Special Investigations Unit (SIU) Director Joseph Martino noted that a week before the incident, the complainant wrote a letter to the OPP’s Prince Edward County Detachment, saying he would shoot them if they attended his home.
According to OPP, their background check revealed he viewed the police negatively because of the death of a family member, though the report did not provide further details.
On the morning of the incident, OPP and Tactical and Rescue Unit (TRU) officers attended the scene, and a perimeter was established around the complainant’s residence.
Officers positioned themselves around a tactical van that was about 50 metres away from the driveway entrance, and one of them, who is referred to as the subject official (SO), was on the passenger side of the van armed with an ENfield (ARWEN) gun – a non-lethal riot weapon. A police dog handler was on the opposite side of the van.
At the time, Martino said, the complainant was operating a lawn tractor while in possession of a rifle. It was shortly after 11:20 a.m., the report said, that the complainant walked down his driveway and toward the road with his rifle in his right hand.
As he got closer to the roadway, the SIU said he turned left to make his way onto the grass field north of the driveway, which is when he was hit by multiple ARWEN rounds. A total of five rounds were fired by the subject official.
The complainant fell to the ground, and as he was lying there, he was bitten in the neck by a police dog. TRU officers rushed over to pry the dog off, secure the rifle and handcuff the man.
He was taken to the hospital where he was assessed under the Mental Health Act, the SIU said. He sustained “superficial” bite wounds from the dog, according to the SIU report.

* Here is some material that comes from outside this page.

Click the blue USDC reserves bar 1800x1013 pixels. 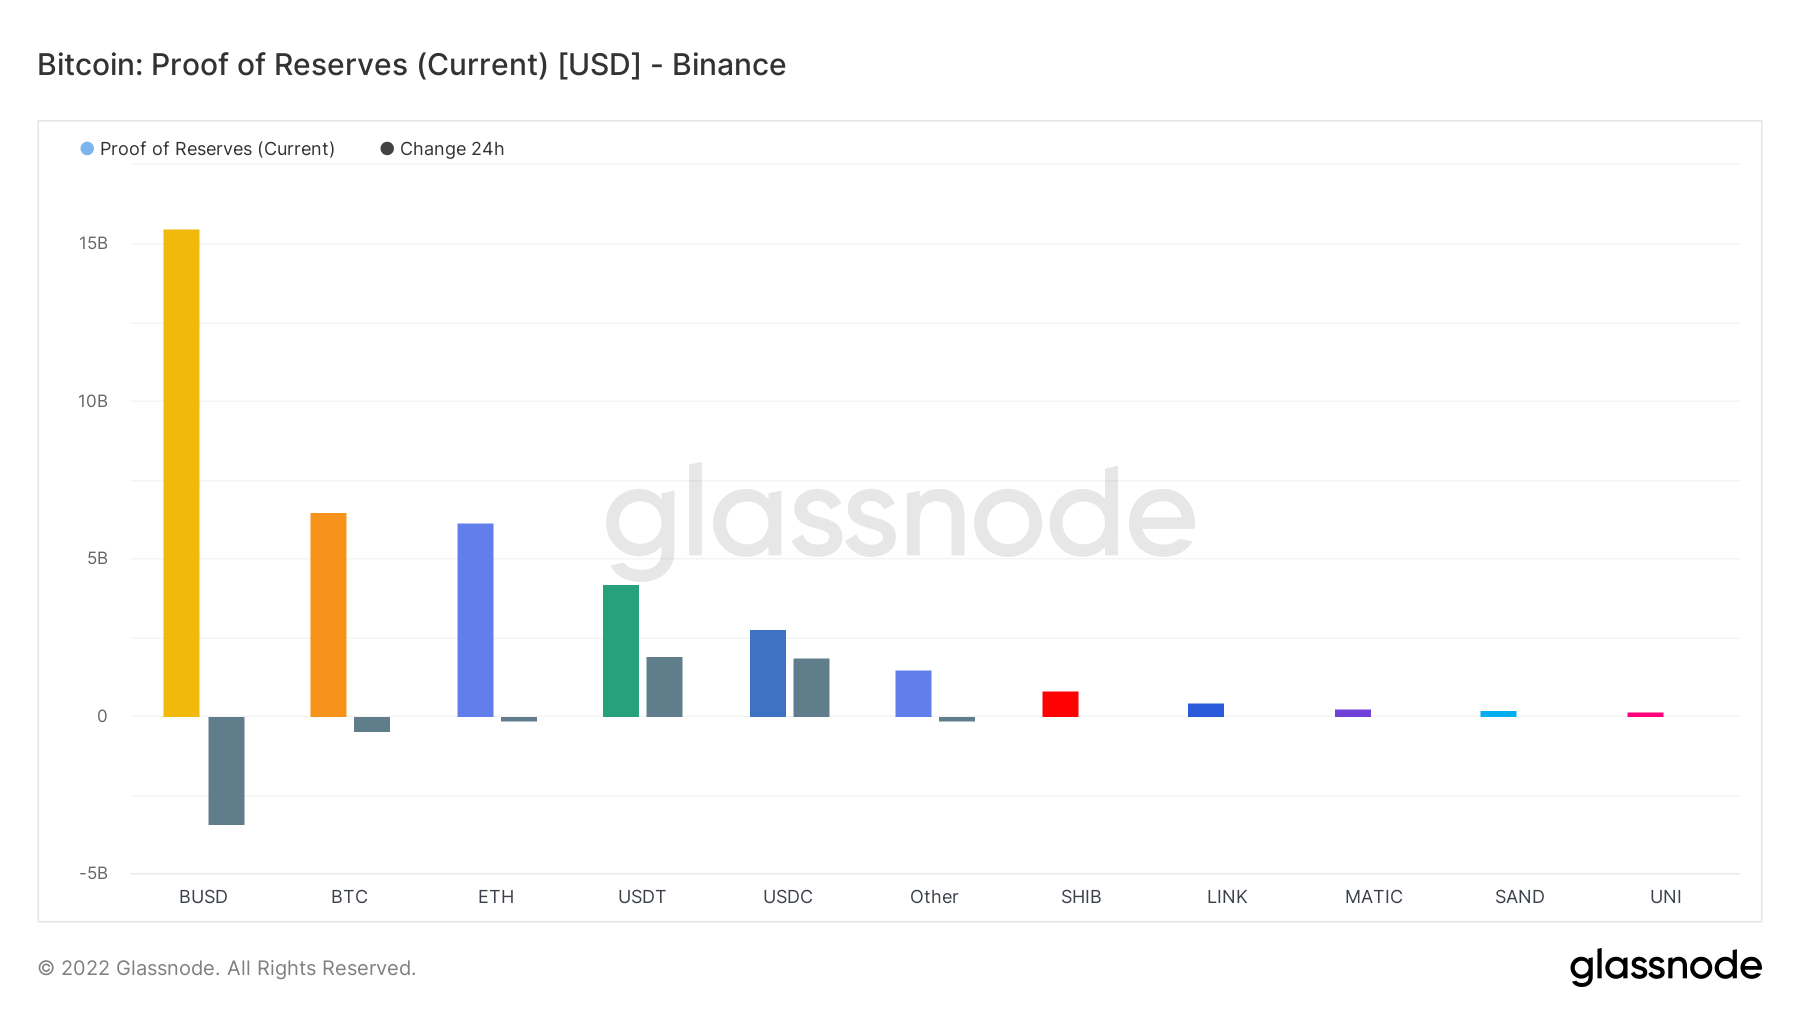[x=768, y=673]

The SIU investigates whenever police are involved in an incident that results in a death or serious injury, or when police discharge a weapon at a person.
After investigating, Martino concluded that there are “no reasonable grounds” to believe any criminal offence was committed by an officer.

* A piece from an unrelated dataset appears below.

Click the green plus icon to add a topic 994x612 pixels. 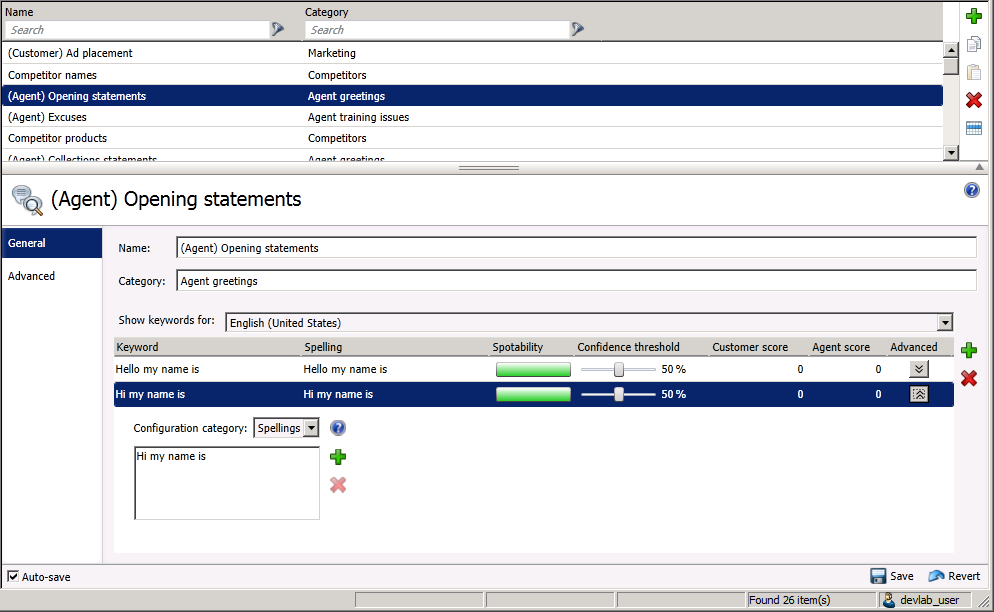pyautogui.click(x=973, y=16)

Under section 25(1) of the Criminal Code, Martino said officers are “immune from criminal liability for force used in the course of their duties provided such force was reasonably necessary in the execution of an act that they were required or authorized to do by law.”

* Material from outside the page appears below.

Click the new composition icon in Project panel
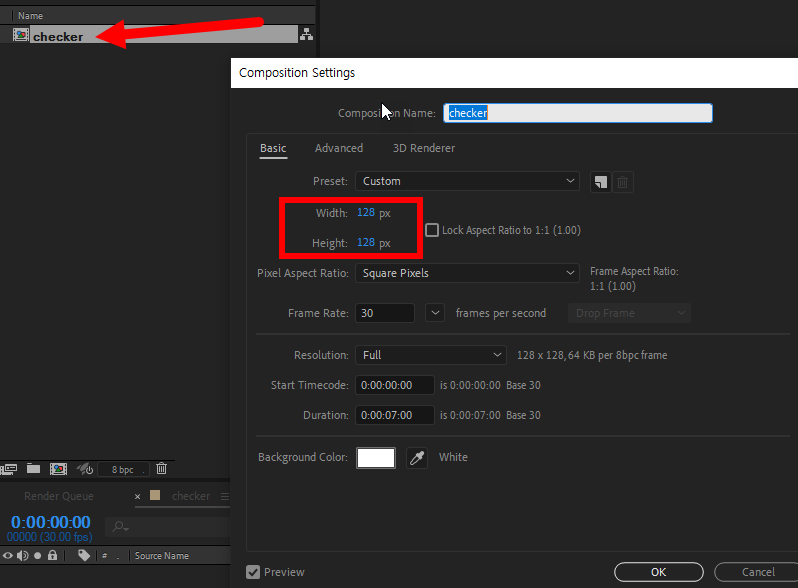 (x=59, y=468)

“The SO and the other officers who responded to the scene had cause to believe that the Complainant had fired a long gun while making a thinly-veiled threat of gun violence against the OPP when they arrived at his property,” Martino wrote in the report, adding he was satisfied the complainant was subject to be arrested for weapons offences.
Martino said he was also satisfied that the SO’s use of force to arrest the complainant – namely the ARWEN discharges – was legally justified.
“The SO and his colleagues would clearly have apprehended a real and imminent risk to their lives when the Complainant emerged on his driveway near the roadway with a rifle in hand and then turned left to walk in their direction,” Martino said.
The director also noted the public’s safety was also in danger, as residents near the complainant’s property were at home.
“On this record, I am unable to reasonably conclude that the SO acted precipitously or excessively when he fired the ARWEN,” the report reads.
Since the ARWEN temporarily incapacitated the complainant, Martino said, it provided police the opportunity to arrest the man safely without the infliction of serious injury, which he notes is what happened.